Dr. Pengyu Shi (FWDC) & Dr. Nina Elkina (FWCI)

2022, November 22nd

Wall-bounded bubbly flows are widely encountered in a variety of technical and natural systems. Fully resolved simulation of such flows is still challenging, as the length scale characterizing the wall-bubble interaction becomes very small when the bubble goes close to the wall. In the first part of this hybrid talk, we show simulation results for a highly simplified configuration where a single bubble rises close to a rigid wall. These simulations are carried out using JADIM and Basilisk, both are popular in the multiphase flow community. It turns out that, to get results in the fully developed regime, the wall-time required may exceeds a year, even with the optimized MPI configuration.
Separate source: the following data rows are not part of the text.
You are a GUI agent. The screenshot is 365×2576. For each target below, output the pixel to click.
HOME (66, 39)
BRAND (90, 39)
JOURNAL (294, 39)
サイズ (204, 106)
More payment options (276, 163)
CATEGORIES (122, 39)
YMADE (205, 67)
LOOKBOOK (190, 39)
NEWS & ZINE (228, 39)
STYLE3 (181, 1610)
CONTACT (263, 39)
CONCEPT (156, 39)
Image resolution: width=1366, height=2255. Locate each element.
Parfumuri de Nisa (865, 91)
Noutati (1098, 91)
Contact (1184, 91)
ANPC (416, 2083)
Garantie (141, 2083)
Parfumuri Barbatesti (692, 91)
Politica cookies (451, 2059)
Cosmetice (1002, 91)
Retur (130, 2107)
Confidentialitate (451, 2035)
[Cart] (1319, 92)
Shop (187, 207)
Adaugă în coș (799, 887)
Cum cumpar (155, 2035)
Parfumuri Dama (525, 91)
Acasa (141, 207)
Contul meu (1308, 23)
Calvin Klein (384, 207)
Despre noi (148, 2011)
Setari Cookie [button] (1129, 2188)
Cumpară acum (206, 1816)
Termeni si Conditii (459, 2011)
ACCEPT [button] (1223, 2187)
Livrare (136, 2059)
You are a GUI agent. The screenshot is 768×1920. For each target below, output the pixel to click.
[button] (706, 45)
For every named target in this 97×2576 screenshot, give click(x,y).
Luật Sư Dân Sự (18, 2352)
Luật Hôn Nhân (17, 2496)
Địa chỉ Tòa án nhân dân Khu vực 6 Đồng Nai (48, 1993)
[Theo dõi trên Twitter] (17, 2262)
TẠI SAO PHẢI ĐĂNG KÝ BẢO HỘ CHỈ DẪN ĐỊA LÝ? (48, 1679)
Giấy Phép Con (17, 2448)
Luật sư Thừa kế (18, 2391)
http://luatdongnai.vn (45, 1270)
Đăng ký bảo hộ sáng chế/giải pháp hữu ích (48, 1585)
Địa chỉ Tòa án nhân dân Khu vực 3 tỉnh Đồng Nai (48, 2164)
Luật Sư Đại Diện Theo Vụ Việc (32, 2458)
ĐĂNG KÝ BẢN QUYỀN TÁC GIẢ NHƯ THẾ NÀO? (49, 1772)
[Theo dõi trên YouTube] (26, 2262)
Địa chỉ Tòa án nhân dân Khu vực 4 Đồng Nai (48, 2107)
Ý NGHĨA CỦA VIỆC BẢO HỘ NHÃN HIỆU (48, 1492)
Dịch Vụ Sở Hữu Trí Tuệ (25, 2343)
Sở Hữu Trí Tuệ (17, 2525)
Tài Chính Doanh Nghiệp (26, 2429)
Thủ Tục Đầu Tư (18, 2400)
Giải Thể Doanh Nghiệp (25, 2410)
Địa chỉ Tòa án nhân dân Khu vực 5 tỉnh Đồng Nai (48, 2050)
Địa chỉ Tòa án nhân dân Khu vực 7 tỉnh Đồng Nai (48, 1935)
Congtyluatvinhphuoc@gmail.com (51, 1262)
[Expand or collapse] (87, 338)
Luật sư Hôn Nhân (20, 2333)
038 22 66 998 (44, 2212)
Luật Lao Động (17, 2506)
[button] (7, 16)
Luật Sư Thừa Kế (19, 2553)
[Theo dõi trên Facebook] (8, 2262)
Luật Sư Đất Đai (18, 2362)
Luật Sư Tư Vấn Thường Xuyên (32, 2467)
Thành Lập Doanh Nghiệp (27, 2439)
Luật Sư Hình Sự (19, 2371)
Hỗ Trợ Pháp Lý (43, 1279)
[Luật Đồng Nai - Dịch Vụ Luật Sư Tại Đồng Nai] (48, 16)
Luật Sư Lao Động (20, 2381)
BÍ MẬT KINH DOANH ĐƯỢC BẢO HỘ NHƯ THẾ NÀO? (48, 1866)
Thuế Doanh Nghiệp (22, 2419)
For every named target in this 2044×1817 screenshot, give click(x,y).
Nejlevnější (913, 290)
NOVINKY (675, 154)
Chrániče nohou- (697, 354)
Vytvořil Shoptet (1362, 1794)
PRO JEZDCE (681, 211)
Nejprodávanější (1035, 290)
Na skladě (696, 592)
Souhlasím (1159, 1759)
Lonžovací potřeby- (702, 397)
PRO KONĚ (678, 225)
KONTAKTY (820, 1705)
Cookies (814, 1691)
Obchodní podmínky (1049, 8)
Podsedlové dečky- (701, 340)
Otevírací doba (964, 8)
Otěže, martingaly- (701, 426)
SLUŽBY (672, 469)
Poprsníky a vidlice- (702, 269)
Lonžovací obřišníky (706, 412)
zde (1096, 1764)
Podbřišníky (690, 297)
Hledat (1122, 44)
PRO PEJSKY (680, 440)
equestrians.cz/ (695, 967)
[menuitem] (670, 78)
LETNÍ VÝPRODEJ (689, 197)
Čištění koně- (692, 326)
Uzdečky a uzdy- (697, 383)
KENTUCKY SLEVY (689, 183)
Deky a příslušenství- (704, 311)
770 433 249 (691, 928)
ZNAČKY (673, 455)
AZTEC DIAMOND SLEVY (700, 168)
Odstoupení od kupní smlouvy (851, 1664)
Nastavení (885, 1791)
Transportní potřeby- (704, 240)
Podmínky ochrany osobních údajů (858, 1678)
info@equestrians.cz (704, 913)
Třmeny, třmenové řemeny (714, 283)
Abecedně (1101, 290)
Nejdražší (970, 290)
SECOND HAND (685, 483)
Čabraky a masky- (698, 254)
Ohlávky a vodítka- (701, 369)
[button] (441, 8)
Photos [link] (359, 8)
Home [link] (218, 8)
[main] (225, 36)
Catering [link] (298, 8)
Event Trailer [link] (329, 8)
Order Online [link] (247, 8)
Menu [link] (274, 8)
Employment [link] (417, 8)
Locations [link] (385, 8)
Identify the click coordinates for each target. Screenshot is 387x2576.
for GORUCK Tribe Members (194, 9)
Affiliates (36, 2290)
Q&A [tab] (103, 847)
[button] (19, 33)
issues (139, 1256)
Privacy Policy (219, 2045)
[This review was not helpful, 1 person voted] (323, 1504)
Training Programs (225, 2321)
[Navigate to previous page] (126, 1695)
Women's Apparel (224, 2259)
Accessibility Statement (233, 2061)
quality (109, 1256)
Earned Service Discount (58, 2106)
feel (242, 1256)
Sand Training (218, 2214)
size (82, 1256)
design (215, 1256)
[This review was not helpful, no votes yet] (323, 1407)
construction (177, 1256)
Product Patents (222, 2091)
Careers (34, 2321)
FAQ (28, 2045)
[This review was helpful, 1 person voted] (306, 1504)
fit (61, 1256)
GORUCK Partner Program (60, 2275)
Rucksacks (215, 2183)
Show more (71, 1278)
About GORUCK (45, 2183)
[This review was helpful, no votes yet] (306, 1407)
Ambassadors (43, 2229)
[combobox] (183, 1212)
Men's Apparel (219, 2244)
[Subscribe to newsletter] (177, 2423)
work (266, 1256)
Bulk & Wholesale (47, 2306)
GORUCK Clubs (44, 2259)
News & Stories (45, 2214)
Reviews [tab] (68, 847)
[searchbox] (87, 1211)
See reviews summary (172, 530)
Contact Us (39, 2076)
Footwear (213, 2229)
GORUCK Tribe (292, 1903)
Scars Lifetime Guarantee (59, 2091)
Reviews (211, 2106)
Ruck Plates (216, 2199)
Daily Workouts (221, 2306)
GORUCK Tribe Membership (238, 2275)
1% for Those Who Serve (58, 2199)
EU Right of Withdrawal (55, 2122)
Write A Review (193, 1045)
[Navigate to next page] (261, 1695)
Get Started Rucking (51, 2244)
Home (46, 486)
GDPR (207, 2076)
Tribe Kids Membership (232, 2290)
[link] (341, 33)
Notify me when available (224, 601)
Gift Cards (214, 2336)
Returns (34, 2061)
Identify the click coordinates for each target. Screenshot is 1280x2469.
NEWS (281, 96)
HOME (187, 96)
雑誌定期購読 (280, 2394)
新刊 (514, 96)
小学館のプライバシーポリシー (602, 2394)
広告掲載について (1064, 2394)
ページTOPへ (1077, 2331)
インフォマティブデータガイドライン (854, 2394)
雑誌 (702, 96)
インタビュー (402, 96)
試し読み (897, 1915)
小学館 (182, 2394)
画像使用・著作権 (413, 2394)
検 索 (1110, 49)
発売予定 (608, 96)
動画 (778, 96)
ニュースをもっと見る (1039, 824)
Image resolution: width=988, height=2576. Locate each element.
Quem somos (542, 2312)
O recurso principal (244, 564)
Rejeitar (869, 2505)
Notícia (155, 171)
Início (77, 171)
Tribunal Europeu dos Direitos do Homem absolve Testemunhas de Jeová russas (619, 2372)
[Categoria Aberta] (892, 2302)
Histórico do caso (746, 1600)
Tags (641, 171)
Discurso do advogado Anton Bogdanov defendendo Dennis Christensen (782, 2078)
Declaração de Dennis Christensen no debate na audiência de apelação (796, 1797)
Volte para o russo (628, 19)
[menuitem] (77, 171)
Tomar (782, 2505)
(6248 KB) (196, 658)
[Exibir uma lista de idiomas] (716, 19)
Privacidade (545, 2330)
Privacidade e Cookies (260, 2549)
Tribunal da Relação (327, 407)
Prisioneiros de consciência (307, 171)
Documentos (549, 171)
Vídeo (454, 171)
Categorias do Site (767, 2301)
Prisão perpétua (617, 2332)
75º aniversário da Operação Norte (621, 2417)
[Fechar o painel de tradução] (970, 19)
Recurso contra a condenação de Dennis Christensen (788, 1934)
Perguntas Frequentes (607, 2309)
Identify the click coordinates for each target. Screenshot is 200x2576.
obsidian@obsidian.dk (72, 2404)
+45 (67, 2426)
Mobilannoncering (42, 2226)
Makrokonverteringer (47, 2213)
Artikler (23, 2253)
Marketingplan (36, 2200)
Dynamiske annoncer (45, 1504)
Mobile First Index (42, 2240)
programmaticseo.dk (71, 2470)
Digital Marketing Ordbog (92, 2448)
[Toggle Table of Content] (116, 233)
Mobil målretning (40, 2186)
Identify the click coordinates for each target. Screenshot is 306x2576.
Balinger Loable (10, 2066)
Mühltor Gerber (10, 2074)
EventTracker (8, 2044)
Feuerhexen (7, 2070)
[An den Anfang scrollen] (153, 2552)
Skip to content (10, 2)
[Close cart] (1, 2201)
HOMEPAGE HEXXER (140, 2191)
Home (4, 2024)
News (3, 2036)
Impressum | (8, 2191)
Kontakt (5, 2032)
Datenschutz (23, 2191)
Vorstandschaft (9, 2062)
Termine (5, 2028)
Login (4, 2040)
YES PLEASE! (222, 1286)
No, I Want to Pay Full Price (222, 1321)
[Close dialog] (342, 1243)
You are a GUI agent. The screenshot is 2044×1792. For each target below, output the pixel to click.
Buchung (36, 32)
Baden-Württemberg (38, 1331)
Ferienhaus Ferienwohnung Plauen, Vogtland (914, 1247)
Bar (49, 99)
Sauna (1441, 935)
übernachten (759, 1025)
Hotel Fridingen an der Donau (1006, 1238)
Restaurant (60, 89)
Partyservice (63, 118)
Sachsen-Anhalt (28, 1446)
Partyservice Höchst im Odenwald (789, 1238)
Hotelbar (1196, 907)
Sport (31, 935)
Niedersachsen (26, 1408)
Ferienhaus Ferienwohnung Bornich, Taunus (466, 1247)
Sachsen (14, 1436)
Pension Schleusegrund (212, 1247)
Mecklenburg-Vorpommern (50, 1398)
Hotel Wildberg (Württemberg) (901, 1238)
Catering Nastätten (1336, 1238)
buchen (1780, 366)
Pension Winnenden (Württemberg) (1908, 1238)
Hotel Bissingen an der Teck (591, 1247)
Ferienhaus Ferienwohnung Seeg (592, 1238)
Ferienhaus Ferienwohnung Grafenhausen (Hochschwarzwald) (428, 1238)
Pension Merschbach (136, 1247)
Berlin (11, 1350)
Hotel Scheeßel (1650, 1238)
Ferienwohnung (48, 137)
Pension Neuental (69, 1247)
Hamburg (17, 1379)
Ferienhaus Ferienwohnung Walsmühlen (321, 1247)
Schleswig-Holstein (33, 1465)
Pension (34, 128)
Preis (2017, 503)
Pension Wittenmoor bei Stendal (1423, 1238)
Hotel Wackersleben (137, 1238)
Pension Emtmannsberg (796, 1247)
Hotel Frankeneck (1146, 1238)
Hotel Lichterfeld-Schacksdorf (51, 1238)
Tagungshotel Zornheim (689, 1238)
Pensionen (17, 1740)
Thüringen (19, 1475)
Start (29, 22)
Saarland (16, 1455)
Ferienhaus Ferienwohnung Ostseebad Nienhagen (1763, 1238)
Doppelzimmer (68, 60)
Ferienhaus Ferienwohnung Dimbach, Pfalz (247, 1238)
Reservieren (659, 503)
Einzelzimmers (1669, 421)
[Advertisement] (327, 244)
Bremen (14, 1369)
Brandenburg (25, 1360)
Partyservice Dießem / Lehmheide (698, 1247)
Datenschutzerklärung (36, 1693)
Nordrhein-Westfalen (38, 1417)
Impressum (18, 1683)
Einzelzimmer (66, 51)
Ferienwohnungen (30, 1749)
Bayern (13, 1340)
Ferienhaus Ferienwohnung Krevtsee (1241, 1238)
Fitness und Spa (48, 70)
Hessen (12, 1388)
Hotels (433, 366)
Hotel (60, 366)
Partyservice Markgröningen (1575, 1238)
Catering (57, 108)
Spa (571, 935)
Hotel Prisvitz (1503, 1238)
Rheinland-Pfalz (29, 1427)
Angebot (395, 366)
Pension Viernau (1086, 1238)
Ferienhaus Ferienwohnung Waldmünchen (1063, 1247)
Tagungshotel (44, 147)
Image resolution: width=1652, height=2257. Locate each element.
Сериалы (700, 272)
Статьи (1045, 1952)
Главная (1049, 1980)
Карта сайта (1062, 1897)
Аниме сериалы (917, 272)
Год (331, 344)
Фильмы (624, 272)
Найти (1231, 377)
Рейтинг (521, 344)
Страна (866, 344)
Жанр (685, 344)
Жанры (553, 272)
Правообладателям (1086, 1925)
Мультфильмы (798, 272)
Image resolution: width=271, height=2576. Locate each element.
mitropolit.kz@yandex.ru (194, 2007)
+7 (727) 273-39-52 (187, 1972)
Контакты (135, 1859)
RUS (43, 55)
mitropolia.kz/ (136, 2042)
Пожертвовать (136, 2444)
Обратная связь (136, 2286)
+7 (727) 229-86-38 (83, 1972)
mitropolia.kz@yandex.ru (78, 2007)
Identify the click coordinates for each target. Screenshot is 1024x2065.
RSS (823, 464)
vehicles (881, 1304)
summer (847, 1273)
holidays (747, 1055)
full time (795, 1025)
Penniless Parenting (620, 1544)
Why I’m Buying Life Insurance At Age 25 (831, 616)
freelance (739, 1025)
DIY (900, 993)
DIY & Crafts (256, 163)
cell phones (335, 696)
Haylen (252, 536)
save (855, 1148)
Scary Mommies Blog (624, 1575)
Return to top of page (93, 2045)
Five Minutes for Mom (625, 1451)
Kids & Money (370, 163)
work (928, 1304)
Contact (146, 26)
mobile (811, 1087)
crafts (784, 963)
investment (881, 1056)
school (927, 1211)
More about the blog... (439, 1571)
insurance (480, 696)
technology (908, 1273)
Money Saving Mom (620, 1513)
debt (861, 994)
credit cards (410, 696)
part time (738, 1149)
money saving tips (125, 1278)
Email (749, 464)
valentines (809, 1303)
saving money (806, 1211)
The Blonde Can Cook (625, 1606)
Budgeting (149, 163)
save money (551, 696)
Close inspection indicates that it is the implicit solvers for the NS equations, in particular the need to resolve the Poisson equation, that deteriorates the MPI Parallel Efficiency. As a matter of fact logically simple explicit methods are much easier to attain almost linear scaling on modern multi-core architectures as well as to exploit high nominal performance of a single core. Indeed iterative schemes resulting from implicit discretization may show a good convergence paid by a large number of logical switches. Therefore explicit or semi-implicit methods for the NS equations are advantageous for parallel codes.

However not much can be done for the elliptic Poisson equation which is often used to ensure the incompressibility condition. In the second part of our talk we will present first results on the status of the explicit matrix-free method applied to the NS equations without a need to solve the Poisson equation at all.